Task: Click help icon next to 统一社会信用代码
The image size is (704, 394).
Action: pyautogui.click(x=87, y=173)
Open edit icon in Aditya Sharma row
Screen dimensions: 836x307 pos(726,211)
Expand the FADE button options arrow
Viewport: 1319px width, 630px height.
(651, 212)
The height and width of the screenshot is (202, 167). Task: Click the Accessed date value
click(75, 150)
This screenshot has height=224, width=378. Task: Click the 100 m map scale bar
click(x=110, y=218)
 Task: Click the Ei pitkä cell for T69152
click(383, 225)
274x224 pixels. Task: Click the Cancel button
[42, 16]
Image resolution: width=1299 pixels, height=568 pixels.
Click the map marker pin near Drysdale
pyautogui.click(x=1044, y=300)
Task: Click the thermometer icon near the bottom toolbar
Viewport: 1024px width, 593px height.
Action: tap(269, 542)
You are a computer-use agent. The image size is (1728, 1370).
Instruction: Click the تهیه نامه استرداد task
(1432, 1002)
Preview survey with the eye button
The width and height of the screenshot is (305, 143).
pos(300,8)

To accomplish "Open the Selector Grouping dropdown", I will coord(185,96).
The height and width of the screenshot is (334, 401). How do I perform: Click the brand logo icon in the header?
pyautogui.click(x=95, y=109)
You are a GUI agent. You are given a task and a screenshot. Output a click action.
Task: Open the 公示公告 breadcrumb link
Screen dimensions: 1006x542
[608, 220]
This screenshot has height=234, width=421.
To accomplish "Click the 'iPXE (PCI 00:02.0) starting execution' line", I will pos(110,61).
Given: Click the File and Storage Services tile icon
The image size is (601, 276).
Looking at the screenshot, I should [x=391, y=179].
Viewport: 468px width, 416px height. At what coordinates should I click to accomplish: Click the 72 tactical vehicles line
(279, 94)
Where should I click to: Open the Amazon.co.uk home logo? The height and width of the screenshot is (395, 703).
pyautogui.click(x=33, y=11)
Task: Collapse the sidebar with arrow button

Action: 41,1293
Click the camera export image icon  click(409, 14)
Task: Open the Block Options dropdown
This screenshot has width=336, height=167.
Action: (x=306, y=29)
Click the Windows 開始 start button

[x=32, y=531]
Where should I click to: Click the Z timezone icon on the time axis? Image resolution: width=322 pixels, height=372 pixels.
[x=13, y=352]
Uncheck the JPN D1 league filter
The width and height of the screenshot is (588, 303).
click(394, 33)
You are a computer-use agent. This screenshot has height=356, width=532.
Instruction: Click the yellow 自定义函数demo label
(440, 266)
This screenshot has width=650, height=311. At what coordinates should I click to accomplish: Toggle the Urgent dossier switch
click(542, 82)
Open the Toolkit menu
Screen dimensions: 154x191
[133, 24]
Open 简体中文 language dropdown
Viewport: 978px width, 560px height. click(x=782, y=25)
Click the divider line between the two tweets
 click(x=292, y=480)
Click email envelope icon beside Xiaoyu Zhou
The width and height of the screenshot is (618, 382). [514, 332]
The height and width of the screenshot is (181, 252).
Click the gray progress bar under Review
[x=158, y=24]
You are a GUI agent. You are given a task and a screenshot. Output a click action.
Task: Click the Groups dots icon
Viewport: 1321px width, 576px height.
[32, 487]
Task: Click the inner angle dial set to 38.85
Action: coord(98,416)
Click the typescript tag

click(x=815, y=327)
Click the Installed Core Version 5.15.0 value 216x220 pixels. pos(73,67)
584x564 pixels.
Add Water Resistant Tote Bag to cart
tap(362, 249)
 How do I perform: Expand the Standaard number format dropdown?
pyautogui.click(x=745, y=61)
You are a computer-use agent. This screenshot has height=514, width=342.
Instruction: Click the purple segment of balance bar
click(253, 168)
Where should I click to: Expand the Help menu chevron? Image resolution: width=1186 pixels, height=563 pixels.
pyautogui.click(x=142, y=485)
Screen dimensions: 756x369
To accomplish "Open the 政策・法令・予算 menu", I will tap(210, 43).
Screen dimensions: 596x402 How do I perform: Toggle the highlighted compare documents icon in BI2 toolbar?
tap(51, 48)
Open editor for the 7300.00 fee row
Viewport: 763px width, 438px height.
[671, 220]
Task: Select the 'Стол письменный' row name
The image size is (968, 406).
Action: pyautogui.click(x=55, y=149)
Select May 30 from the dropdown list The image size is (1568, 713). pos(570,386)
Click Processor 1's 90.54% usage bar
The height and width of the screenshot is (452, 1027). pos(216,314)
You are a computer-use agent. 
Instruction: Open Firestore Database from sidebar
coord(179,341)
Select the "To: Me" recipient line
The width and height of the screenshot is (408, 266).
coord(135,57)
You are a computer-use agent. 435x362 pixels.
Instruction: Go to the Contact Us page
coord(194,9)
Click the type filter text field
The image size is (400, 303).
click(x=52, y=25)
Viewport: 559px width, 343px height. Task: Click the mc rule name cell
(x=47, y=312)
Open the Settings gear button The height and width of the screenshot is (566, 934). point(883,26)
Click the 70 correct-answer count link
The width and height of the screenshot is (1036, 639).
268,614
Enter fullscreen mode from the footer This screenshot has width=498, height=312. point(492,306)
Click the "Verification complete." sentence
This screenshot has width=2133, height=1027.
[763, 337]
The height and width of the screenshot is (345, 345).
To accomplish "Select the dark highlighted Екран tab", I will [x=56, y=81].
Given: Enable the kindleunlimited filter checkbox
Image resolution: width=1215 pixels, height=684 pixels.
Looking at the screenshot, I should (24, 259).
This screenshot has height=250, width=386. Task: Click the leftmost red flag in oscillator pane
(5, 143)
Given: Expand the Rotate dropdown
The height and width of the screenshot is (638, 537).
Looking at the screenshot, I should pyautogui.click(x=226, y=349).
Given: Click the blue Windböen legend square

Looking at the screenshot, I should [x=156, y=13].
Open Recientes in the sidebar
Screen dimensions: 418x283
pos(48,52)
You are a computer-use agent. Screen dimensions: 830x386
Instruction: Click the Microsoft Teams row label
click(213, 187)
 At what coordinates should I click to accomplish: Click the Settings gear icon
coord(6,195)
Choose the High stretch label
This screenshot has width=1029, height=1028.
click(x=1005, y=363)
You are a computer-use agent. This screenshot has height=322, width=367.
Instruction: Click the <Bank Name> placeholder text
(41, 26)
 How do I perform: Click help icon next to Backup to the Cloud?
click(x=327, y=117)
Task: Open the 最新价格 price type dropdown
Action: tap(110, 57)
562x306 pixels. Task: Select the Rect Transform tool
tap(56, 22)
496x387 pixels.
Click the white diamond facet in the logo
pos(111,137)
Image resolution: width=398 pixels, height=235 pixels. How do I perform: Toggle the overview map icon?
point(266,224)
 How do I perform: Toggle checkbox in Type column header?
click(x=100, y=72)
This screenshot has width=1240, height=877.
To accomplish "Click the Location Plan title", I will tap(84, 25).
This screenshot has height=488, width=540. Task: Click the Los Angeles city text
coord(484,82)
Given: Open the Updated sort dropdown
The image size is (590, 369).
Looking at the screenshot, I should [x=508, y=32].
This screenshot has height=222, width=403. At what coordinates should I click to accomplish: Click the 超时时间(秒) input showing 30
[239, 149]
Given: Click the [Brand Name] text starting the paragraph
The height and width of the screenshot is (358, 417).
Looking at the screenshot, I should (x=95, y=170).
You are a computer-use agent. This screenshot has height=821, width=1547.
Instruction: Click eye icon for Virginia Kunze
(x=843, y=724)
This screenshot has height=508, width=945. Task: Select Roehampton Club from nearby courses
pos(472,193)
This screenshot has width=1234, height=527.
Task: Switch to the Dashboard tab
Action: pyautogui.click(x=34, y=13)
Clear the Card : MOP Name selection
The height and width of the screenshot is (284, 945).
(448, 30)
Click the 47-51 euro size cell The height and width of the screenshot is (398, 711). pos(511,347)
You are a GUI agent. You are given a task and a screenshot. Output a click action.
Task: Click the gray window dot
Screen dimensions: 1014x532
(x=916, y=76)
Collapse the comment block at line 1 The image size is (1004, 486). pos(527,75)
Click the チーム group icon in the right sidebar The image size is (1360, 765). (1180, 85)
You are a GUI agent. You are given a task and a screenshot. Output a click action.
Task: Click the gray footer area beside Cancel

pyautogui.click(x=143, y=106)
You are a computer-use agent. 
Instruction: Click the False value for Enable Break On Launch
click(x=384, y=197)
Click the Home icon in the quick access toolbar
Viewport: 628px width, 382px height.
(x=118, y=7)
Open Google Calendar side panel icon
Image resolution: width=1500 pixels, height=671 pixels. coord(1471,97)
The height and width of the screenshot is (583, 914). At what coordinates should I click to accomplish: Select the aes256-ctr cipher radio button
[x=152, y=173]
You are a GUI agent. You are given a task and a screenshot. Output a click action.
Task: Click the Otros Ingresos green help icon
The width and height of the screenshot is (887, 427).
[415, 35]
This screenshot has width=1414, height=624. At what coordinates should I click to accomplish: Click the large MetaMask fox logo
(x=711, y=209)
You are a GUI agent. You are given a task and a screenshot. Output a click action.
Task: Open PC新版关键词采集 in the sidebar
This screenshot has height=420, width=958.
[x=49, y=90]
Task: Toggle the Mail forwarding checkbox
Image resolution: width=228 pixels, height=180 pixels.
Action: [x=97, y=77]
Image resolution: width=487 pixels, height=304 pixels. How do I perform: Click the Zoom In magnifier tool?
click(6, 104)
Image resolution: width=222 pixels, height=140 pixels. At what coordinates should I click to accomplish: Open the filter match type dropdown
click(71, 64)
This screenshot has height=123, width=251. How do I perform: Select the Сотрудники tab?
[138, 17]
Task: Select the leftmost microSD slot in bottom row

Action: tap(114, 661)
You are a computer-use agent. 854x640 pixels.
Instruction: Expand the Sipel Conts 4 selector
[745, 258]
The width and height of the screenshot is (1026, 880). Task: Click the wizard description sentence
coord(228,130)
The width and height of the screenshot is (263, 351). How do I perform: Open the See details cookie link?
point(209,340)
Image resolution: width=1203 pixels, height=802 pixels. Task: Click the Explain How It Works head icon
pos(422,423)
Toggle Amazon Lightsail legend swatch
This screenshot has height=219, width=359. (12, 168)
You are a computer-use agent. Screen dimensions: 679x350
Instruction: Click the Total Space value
☆ ☆ ☆ ☆ ☆ ☆ ☆
[What is expected]:
Output exactly the lines of the material above from the one containing "The height and width of the screenshot is (583, 914)." up to and including the one containing "Task: Toggle the Mail forwarding checkbox".

[Answer for this exercise]:
The height and width of the screenshot is (583, 914). At what coordinates should I click to accomplish: Select the aes256-ctr cipher radio button
[x=152, y=173]
You are a GUI agent. You are given a task and a screenshot. Output a click action.
Task: Click the Otros Ingresos green help icon
The width and height of the screenshot is (887, 427).
[415, 35]
This screenshot has width=1414, height=624. At what coordinates should I click to accomplish: Click the large MetaMask fox logo
(x=711, y=209)
You are a GUI agent. You are given a task and a screenshot. Output a click action.
Task: Open PC新版关键词采集 in the sidebar
This screenshot has height=420, width=958.
[x=49, y=90]
Task: Toggle the Mail forwarding checkbox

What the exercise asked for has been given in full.